===== Extrait du texte =====

I am legend
La littérature thaïe est difficilement accessible ; la première difficulté en étant sa traduction. Langue difficile, de nombreux dialectes, de fortes et récentes évolutions et la tardive invention de son écriture (estimée - à ce jour – à environ huit siècles à partir de la dite première œuvre littéraire ‘’Traiphum Phra Ruang’’ par Phaya Lithai en 1345) font qu’une grande majorité de textes anciens restent à ce jour inédits en-dehors de son pays d’origine.
C’est à l’initiative du Prince Prem Pu-rachatra, que le peuple thaï à pris conscience de cette lacune. Ce membre royal s’était attelé dès son plus jeune âge à traduire quelques œuvres majeures en anglais et incitait ses contemporains à faire de même. Ses travaux ont remporté de succès importants – notamment en Angleterre – et ont fait découvrir des classiques thaïs à travers le monde. Parmi ses traductions, celle de ‘’Phra Aphaimani’’, œuvre maîtresse du poète Sunthorn Pu (1786-1855) en 30 000 vers.
Pu est parmi les écrivains les plus réputés de la Thaïlande, sa reconnaissance lui ayant même valu la construction d’un monument à son effigie (District de Klaeng).
La rédaction de ‘’Phra Aphaimani’’ lui aura pris plus de vingt ans. Inspiré après une visite sur l’île de Ko Samet et narrant les péripéties du prince Apai Mani, Sunthorn Pu s’inspire des grandes odyssées grecques ou romaines mêlant adroitement mythologie fabuleuse et légendes locales thaïlandaises. Accusé d’avoir bâclé son ouvrage (de par une fin abrupte) et de ne l’avoir écrit que dans un seul but commercial, force est de constater à sa lecture qu’il s’agit bel et bien d’un ouvrage majeur de la littérature mondiale. Les préjugés sont sans doute motivés par le mépris du fantastique par une intelligentsia littéraire réductive ; mais c’est totale injustice, la complexité et la structure narrative étant parfaitement maîtrisées. Pu fait même preuve d’une clairvoyance scientifique surprenante en prédisant – avec des décennies d’avance – l’invention de la mitrailleuse et des progrès maritimes et aéronautiques vérifiés depuis.
En s’attaquant à ce mastodonte de la littérature, le réalisateur Chalart Sriwanna ne relève donc pas le plus facile des paris et c’est sans doute plus le mega-succès de la trilogie du ‘’Seigneur des Anneaux’’, que son scénario adapté qui a dû motiver quelque producteur ; car l’adaptation est bien loin de l’original.
En vue de la longueur du matériel d’origine et de sa complexité narrative, impossible de ne pas effectuer de coupes, de resserrer l’intrigue ou de ne réaliser qu’une version partielle. D’ailleurs, a été réalisée une première version en 1976. Premier long métrage animé, sa conception avait mis plus de deux ans à se terminer dans de conditions extrêmement précaires. Son réalisateur, Payut, ne s’était attaché qu’à narrer les aventures que d’un seul des personnages du roman originel, celui de Sud Sakorn, fils d’Apai Mani et de la sirène.

===== Matériel fourni =====

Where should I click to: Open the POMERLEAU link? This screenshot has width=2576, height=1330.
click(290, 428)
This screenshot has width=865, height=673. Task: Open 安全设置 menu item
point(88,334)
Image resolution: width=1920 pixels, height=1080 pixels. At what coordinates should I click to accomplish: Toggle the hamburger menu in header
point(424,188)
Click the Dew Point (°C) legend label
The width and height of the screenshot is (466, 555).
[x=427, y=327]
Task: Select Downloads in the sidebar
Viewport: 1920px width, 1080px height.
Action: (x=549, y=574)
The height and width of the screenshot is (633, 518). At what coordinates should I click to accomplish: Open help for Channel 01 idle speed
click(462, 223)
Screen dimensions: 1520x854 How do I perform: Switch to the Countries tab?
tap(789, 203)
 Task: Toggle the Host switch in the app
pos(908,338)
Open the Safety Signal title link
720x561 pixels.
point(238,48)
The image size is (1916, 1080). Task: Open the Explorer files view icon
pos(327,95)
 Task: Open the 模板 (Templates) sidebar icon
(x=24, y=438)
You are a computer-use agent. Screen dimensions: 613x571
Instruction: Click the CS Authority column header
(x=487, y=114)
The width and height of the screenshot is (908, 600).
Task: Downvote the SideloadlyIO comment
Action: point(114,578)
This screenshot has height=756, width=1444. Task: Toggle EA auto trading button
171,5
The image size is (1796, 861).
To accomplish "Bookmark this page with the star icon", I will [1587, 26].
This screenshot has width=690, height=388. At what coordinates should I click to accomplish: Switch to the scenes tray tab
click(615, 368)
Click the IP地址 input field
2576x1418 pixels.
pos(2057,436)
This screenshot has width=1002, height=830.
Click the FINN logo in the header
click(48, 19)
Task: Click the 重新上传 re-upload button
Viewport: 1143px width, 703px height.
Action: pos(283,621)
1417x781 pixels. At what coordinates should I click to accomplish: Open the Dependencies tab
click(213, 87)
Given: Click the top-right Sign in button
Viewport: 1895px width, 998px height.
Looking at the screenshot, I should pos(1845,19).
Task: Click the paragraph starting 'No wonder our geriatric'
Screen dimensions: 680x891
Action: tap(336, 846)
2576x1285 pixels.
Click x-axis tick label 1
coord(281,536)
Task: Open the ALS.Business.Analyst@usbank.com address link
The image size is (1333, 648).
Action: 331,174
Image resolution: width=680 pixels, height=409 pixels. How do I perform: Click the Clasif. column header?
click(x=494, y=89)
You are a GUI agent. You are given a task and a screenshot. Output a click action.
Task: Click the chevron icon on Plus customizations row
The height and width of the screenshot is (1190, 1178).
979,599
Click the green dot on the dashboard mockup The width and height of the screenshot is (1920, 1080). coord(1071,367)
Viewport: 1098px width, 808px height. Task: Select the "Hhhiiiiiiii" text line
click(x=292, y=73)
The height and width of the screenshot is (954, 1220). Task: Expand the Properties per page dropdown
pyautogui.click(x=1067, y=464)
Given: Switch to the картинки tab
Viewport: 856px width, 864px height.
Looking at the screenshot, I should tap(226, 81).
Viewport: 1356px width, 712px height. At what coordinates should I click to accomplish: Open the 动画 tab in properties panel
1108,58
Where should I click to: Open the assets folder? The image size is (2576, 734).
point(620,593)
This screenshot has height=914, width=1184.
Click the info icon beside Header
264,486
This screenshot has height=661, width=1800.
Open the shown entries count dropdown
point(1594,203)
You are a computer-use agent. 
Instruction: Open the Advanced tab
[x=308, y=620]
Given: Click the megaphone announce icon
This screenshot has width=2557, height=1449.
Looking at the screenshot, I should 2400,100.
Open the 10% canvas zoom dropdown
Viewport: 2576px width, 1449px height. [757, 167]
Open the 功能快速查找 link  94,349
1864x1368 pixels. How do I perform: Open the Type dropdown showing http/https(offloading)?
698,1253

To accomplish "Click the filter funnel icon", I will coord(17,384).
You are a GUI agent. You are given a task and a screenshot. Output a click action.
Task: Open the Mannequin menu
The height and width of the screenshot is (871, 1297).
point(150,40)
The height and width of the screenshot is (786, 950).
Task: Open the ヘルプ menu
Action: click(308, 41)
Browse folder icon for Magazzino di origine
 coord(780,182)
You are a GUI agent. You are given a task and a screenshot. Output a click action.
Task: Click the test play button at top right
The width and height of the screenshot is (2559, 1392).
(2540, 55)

=====

Objectif: Renvoie, mot pour mot, le passage de l'extrait sur la littérature thaïe qui va de « En s’attaquant à » à « de la sirène. », ces deux bouts inclus.

Résultat attendu:
En s’attaquant à ce mastodonte de la littérature, le réalisateur Chalart Sriwanna ne relève donc pas le plus facile des paris et c’est sans doute plus le mega-succès de la trilogie du ‘’Seigneur des Anneaux’’, que son scénario adapté qui a dû motiver quelque producteur ; car l’adaptation est bien loin de l’original.
En vue de la longueur du matériel d’origine et de sa complexité narrative, impossible de ne pas effectuer de coupes, de resserrer l’intrigue ou de ne réaliser qu’une version partielle. D’ailleurs, a été réalisée une première version en 1976. Premier long métrage animé, sa conception avait mis plus de deux ans à se terminer dans de conditions extrêmement précaires. Son réalisateur, Payut, ne s’était attaché qu’à narrer les aventures que d’un seul des personnages du roman originel, celui de Sud Sakorn, fils d’Apai Mani et de la sirène.